## EXERCISE A
In the Choco Loso thread, how many days was the plant grown under LEDs in flower?
## EXERCISE B
Carry on the Choco Loso thread from its last line, keeping its forum style.

## GIVEN TEXT
* Begin *
# Choco Loso



## P Jammers (Oct 30, 2013)

For you Sativa lovers here is one I ran under LED's. 133 days in flower and was 6'6 tall which is why I am posting the entire plant in 2 pics. I couldn't get close enough catch the whole plant in one shot and show any detail.

So yeah we all see the "LED's don't penetrate argument, and yeah some don't, but some do.

This particular plant went 2.8 GPW which is currently the best I have done.


----------



## orangesunshine (Oct 30, 2013)

great ceiling height---why don't the led's penetrate the canopy---do they have hot spots or is it cause they are low intensity---seems if some do and some don't maybe a light mover is in order :hubba:


----------



## P Jammers (Oct 30, 2013)

orangesunshine said:
			
		

> great ceiling height---why don't the led's penetrate the canopy---do they have hot spots or is it cause they are low intensity---seems if some do and some don't maybe a light mover is in order :hubba:


Couldn't tell ya brother. I don't have that issue.


----------



## orangesunshine (Oct 30, 2013)

2.8 gpw is much respect---would you share your experiences---what would you guesstimate your %$ decrease in your power bill was by using the led's---how bout the other factors---safety, heating and cooling, life span of the led,  what was the gpw w/ your prior light


----------



## ozzydiodude (Oct 30, 2013)

:ciao: :48: growing the Sats might be where the LED's shine. Sat ain't as bushy as indys so penetration aint needed as much.

*PJ *do you have the light mounted or was you raising it as needed?


----------



## P Jammers (Oct 30, 2013)

orangesunshine said:
			
		

> 2.8 gpw is much respect---would you share your  experiences---what would you guesstimate your %$ decrease in your power  bill was by using the led's---how bout the other factors---safety,  heating and cooling, life span of the led,  what was the gpw w/ your  prior light


Well power stayed the same as far as overall wattage for the lights as I was expanding when I updated a couple of years back so that is moot here, but light saving would have been cut in half watt for watt.
* End *
## DATA EXTRACT
* Begin *
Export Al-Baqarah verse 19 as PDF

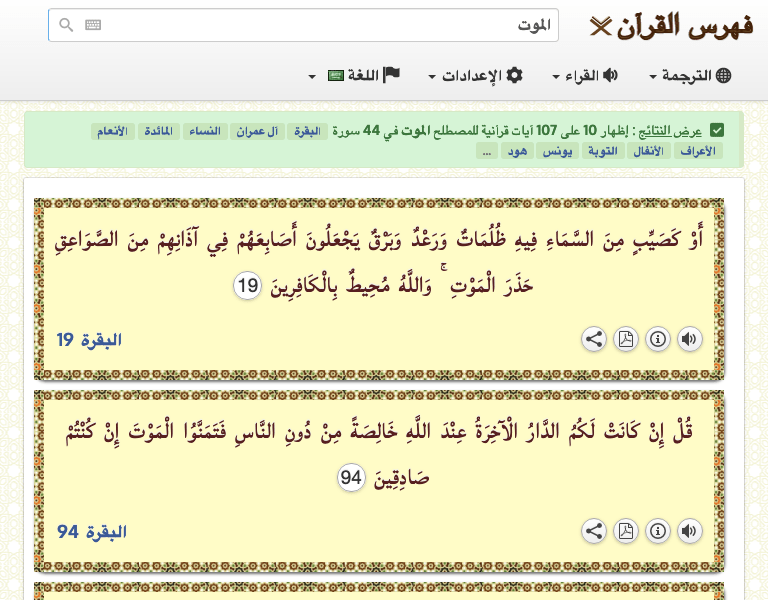point(625,339)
* End *
## EXPECTED ANSWER A
133 days.

## EXPECTED ANSWER B
Cooling the room is quite a bit cheaper but I couldn't put a total on that in a dollar amount. I no longer have to run any fans for venting through the lights to cool them however. There was an issue in the light it's self which was more of a design flaw, and I was losing LED modules for a while, but that seems to be all fixed now, knock on wood.

I flower 6 plants under 356 watts that average about 1.5 a piece.




			
				ozzydiodude said:
			
		

> :ciao: :48: growing the Sats might be where the LED's shine. Sat ain't as bushy as indys so penetration aint needed as much.
> 
> *PJ *do you have the light mounted or was you raising it as needed?


But for the most part are Sats are quite a bit taller so it is part of the equation. It really comes down to proper training and not allowing the canopy to get too large, unless you are running for tops only which I do on a few strains.

The light is fully adjustable and it's more about keeping plants the same height under each fixture than dates of said plants. With my fixtures I need to stay at least 16" above the canopy so with 9 foot ceilings, was not too tough and yes I just adjusted as needed but once she was done with stretch it sat there for what seemed months.

I also run perpetual so it makes it easier for me to move plants as needed based on height alone.


----------



## ozzydiodude (Oct 30, 2013)

Your the second person I talked to that was using the LEDs higher and not 2 or 3 inches from the plants. that maybe the key the light peak spectrun wise might not be close to the diode


----------



## orangesunshine (Oct 30, 2013)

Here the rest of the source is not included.